Nel linguaggio economico, la vendita all’estero di una merce a prezzi inferiori a quelli praticati sul mercato interno. Si parla in tal caso anche di discriminazione del prezzo. Di tale pratica si servono imprese e soprattutto gruppi di imprese, che operano in regime di quasi-monopolio nel mercato interno così da poter vendere in esso a prezzi superiori al costo e che godono di una protezione doganale tale da garantirli contro il pericolo che la merce rifluisca dall’estero a prezzi inferiori a quelli praticati sul mercato nazionale. Il d. rappresenta un potente strumento di lotta commerciale per la conquista di mercati esteri, ma provoca in genere l’erezione di barriere doganali difensive ( dazi antidumping).

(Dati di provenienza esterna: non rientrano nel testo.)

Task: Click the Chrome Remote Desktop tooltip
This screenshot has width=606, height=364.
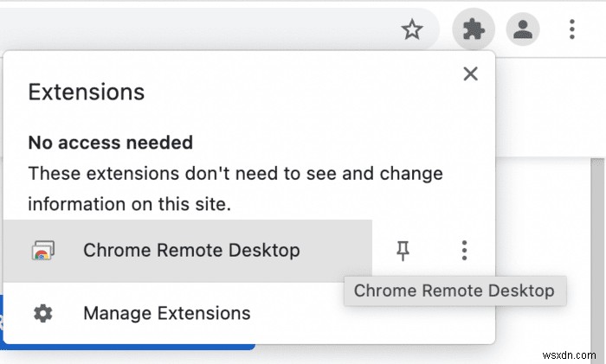Action: [x=455, y=291]
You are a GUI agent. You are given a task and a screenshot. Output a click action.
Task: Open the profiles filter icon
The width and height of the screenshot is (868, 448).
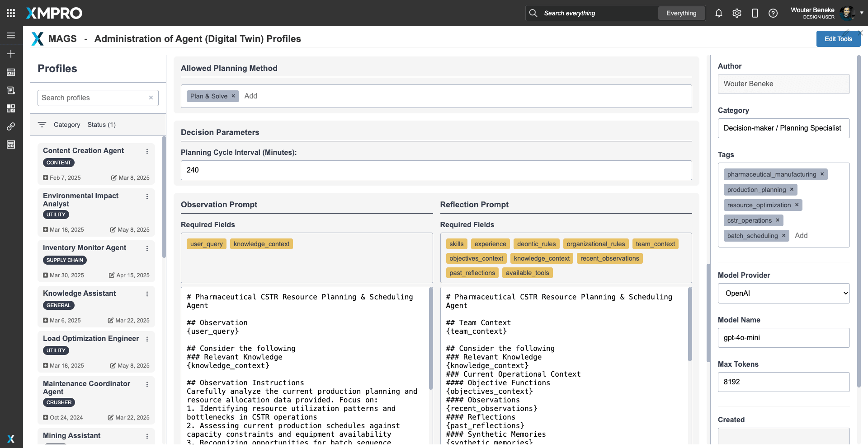coord(42,125)
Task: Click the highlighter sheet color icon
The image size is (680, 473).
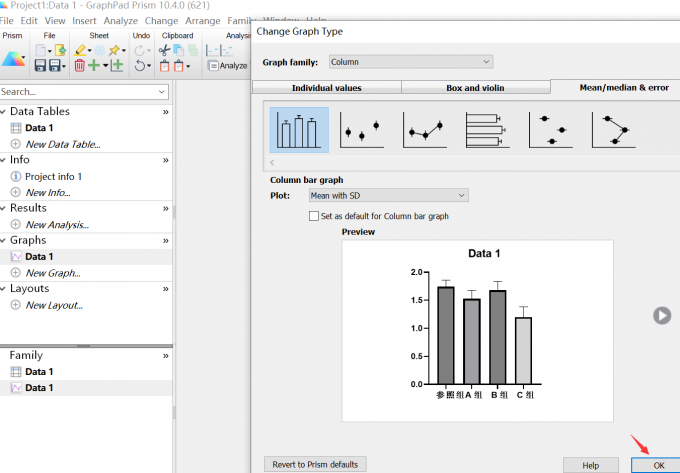Action: [x=80, y=50]
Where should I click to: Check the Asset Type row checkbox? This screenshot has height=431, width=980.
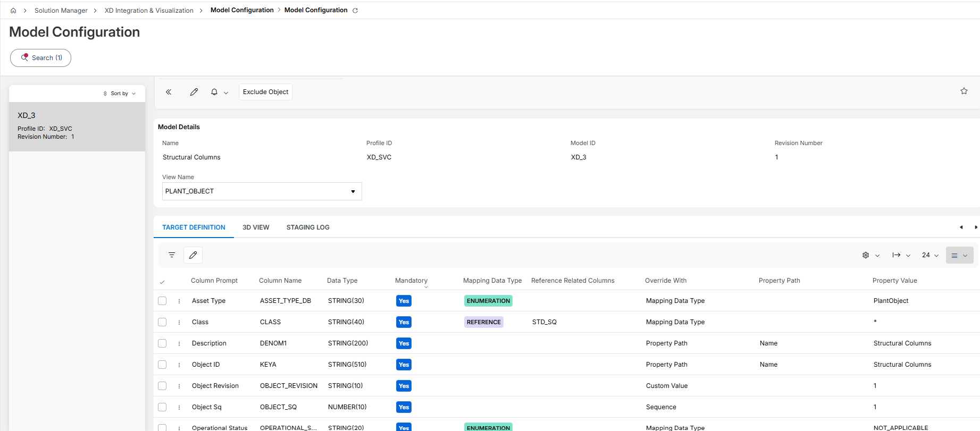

Simili agli effetti del d. sono quelli prodotti dalle esportazioni dei paesi il cui tasso di cambio venga svalutato rispetto alle altre monete, esportazioni che vengono appunto definite anche come d. valutario (o competitivo); i prodotti di detti paesi, per quanto aumentati di prezzo in valuta nazionale, risultano infatti in termini di cambio sempre assai competitivi e possono esercitare sui mercati esteri un’efficace concorrenza e determinare le relative reazioni ( dazi antivaluta-dumping). Mentre il d. è vietato da molti accordi internazionali (CEE, GATT ecc.), si è spesso assistito a fenomeni di d. valutario.

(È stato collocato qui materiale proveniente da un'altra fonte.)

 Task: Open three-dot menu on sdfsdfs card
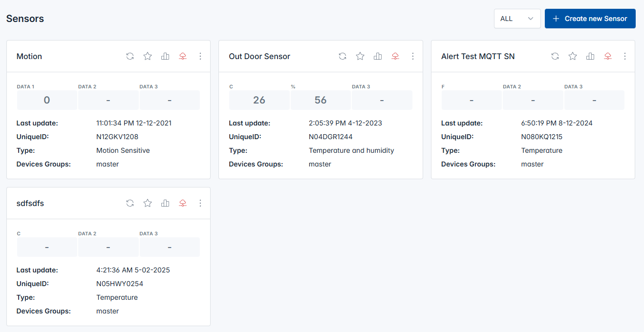click(200, 203)
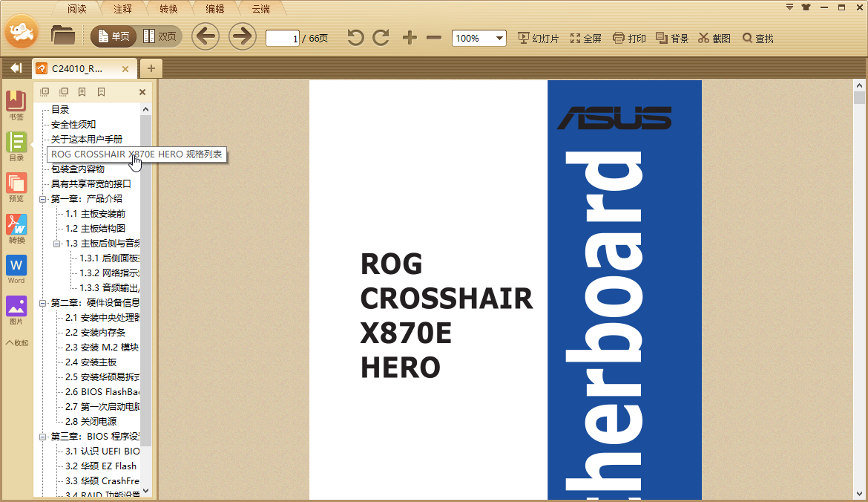Open the 预览 thumbnail preview panel

tap(16, 187)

Fra i diversi aspetti con cui il fenomeno del d. può manifestarsi, sta assumendo importanza crescente quello del cosiddetto d. sociale, che si verifica quando un bene può essere venduto in un mercato straniero a un prezzo inferiore a quello ‘normale’ perché è stato prodotto a un costo più basso. In particolare, risulta inferiore la componente del costo legata al lavoro; ciò accade in determinati paesi in via di sviluppo, dove vigono situazioni di sfruttamento dei lavoratori più deboli a causa del mancato rispetto dei diritti minimi dei lavoratori e dei diritti sociali, con conseguente produzione di merci a condizioni di costo particolarmente competitive. Non avendo ancora avuto attuazione in tali paesi norme adeguate a tutela delle categorie più deboli dei lavoratori, organismi internazionali come la WTO e l’OIL hanno avviato il dibattito sulle modalità per rendere efficace la Dichiarazione sui principi e diritti fondamentali nel lavoro sancita dall’OIL nel 1998.
La locuzione d. sociale assume anche un significato più ampio, intendendo con essa i costi che le imprese traslano sulla società. Il processo di liberalizzazione del mercato del lavoro è visto da alcuni come un fenomeno di d. sociale, in quanto consente alle imprese di utilizzare in maniera meno rigida il fattore lavoro, ma senza sopportarne i costi legati alla precarizzazione e disoccupazione che ricadono invece sulla collettività.
Per analogia si parla anche di d. ambientale, quando una impresa può immettere sul mercato beni a più bassi prezzi perché prodotti a minori costi in paesi dove non esiste una normativa per la tutela ambientale.